→ **Exercise aim**:
Print the passage about Roseland Ballroom below in full, word for word.

→ **Excerpted text**:
Roseland Ballroom in Taunton on Route 138 was once one of New England's
hot spots
for swing bands.
"I know I caught a few sliders from him," seventy- year-old Harry Tutt
said. Tutt used to work at Roseland in the late 1930's and early 1940s.
It was the heyday of the big band era. He remembers a lean,
greasy-haired kid with sunken cheeks, puffing on a cigarette, throwing
fastballs during pick-up games outside of Roseland.
Sinatra began his career with the Harry James Band, but made his first
recordings with Dorsey's band in 1940. By the time he was playing
Roseland, he was on the
verge of becoming an entertainment phenomenon.
Tommy Dorsey was a big fan of Rose Kaplan Simone's homemade chicken
soup. Rose, the ballroom's namesake, was the person who made the
ballroom a mecca for big name stars like Dorsey, Sinatra and other big
band favorites.

Some records:
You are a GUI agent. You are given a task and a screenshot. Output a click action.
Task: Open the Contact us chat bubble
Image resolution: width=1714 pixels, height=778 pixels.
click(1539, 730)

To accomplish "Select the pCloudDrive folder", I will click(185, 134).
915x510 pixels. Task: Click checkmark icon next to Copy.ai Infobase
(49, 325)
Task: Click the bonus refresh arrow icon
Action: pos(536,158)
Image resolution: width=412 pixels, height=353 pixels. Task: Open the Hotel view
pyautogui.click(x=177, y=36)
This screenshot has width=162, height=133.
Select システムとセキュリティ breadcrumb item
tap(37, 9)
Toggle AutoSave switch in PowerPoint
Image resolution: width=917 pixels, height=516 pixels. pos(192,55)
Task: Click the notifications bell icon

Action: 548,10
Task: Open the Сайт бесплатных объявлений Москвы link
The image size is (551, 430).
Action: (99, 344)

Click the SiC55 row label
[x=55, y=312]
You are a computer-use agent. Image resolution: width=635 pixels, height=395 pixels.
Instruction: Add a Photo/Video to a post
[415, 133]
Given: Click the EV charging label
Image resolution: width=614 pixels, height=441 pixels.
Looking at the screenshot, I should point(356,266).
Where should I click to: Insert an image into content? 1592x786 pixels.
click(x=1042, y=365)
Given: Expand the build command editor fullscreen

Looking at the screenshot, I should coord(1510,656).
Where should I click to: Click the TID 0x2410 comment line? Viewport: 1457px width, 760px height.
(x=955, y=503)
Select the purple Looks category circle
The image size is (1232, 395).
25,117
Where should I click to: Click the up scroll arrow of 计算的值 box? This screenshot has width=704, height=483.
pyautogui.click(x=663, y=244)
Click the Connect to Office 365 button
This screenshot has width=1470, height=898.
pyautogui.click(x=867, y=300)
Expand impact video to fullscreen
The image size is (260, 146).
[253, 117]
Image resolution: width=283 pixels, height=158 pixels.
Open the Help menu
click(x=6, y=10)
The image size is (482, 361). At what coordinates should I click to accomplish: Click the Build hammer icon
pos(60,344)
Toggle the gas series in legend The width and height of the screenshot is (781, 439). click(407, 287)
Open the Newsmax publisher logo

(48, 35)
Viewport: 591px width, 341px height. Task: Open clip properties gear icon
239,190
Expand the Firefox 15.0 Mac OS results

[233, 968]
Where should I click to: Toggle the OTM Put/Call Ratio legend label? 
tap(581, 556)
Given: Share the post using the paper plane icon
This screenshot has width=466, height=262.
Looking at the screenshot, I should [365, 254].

→ **Written response**:
Roseland Ballroom in Taunton on Route 138 was once one of New England's
hot spots
for swing bands.
"I know I caught a few sliders from him," seventy- year-old Harry Tutt
said. Tutt used to work at Roseland in the late 1930's and early 1940s.
It was the heyday of the big band era. He remembers a lean,
greasy-haired kid with sunken cheeks, puffing on a cigarette, throwing
fastballs during pick-up games outside of Roseland.
Sinatra began his career with the Harry James Band, but made his first
recordings with Dorsey's band in 1940. By the time he was playing
Roseland, he was on the
verge of becoming an entertainment phenomenon.
Tommy Dorsey was a big fan of Rose Kaplan Simone's homemade chicken
soup. Rose, the ballroom's namesake, was the person who made the
ballroom a mecca for big name stars like Dorsey, Sinatra and other big
band favorites.